Pair this delicious recipe with a luscious, white dessert wine like the Barboursville Vineyards Passito from Virginia, a Sauternes from Bordeaux or an Italian Moscato d’Asti!

Ingredients

  • 1 Tablespoon unsalted butter, room temperature
  • 1/3 cup plus 1 Tablespoon granulated sugar
  • 3 extra-large eggs, room temperature
  • 6 Tablespoons all-purpose flour
  • 1 1/2 cups heavy cream
  • 2 teaspoons pure vanilla extract
  • 1 teaspoon grated lemon zest (1 lemon)
  • 1/4 teaspoon Kosher salt
  • 2 Tablespoons pear brandy such as Poire William
  • 2-3 firm but ripe Bartlett pears
  • Confectioners’ sugar

Instructions

  1. ) Preheat oven to 375 degrees.
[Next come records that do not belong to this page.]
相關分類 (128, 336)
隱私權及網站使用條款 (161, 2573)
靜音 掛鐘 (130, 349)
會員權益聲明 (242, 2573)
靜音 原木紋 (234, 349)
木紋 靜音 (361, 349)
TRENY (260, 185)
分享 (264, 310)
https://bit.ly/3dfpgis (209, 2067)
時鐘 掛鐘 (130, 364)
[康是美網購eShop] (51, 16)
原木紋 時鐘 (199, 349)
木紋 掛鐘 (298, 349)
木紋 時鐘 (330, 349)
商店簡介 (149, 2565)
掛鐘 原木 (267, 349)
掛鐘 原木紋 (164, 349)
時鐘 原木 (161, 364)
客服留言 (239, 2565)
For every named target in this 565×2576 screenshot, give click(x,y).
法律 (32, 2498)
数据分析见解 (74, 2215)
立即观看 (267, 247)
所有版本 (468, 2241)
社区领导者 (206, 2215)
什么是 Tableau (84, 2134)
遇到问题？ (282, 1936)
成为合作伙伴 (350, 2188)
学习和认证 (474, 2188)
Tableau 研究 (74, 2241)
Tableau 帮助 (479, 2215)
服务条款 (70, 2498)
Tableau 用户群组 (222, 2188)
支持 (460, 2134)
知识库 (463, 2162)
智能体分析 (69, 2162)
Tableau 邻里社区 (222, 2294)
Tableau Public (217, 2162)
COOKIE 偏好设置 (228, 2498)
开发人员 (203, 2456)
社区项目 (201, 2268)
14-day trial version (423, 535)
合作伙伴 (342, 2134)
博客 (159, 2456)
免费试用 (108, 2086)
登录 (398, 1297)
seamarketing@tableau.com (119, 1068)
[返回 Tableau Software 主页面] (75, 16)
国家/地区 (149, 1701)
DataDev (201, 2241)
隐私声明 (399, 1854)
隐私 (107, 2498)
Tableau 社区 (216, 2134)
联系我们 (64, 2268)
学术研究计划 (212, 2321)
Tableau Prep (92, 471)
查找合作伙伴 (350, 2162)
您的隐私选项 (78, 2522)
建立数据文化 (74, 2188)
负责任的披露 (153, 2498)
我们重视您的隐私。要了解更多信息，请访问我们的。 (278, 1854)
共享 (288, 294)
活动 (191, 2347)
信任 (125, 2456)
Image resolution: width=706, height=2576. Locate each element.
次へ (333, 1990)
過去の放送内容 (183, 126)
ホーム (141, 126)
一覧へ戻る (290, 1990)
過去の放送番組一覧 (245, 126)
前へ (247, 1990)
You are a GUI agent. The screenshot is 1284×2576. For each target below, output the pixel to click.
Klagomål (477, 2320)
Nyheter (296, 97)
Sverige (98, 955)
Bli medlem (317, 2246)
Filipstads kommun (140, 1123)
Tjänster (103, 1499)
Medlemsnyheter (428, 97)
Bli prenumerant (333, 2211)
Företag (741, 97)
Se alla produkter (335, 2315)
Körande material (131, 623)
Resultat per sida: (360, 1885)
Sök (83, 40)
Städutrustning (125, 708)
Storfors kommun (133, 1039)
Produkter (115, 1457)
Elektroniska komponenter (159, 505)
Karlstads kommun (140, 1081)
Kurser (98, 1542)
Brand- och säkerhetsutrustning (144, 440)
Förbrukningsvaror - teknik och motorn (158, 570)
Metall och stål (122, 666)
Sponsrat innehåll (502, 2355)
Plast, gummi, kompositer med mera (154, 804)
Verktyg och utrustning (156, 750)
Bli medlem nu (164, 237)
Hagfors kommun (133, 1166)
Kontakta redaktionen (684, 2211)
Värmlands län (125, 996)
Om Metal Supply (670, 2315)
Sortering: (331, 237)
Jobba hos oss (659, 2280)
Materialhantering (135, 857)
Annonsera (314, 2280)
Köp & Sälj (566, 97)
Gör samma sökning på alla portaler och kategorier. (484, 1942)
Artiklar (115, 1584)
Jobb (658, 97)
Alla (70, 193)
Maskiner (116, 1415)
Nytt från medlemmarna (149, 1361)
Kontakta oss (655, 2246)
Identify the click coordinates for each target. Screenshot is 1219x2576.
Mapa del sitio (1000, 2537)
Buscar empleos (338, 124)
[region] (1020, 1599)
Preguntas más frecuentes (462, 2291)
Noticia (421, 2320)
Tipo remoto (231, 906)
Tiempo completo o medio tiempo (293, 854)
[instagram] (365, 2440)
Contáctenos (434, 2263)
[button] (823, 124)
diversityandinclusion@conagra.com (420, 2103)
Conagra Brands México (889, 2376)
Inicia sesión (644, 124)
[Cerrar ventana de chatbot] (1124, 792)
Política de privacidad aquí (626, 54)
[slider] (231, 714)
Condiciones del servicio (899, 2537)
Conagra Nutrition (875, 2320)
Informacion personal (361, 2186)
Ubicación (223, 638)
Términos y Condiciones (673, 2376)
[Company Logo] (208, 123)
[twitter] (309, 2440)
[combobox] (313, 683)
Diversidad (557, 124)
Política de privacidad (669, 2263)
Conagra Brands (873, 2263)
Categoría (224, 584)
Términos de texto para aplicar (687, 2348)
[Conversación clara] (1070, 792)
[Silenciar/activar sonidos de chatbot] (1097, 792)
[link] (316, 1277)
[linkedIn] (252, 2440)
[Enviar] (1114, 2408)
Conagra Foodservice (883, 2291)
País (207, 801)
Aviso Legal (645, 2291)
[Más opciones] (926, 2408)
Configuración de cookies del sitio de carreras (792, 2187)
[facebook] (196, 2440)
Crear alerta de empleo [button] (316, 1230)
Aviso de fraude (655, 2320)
Butter a 10 x 1 1/2-inch round baking dish and sprinkle the bottom and sides with 1 Tablespoon of the granulated sugar.
  2. ) Beat the egs and the 1/3-cup of granulated sugar in the bowl of an electric mixerfited with a paddle attachement on medium-high speed until light and fluffy, about 3 minutes. On low speed, mix in the flour, cream, vanilla extract, lemon zest, Kosher salt and pear brandy. Set aside for 10 minutes.
  3. ) Meanwhile, peel, half, core and slice the pears. Arrange the slices in a single layer, slightly fanned out in the baking dish. Pour the batter over the pears and bake until the top is golden brown and the custard is firm, 35-40 minutes. Serve warm or at room temperature, sprinkled with confectioners’ sugar.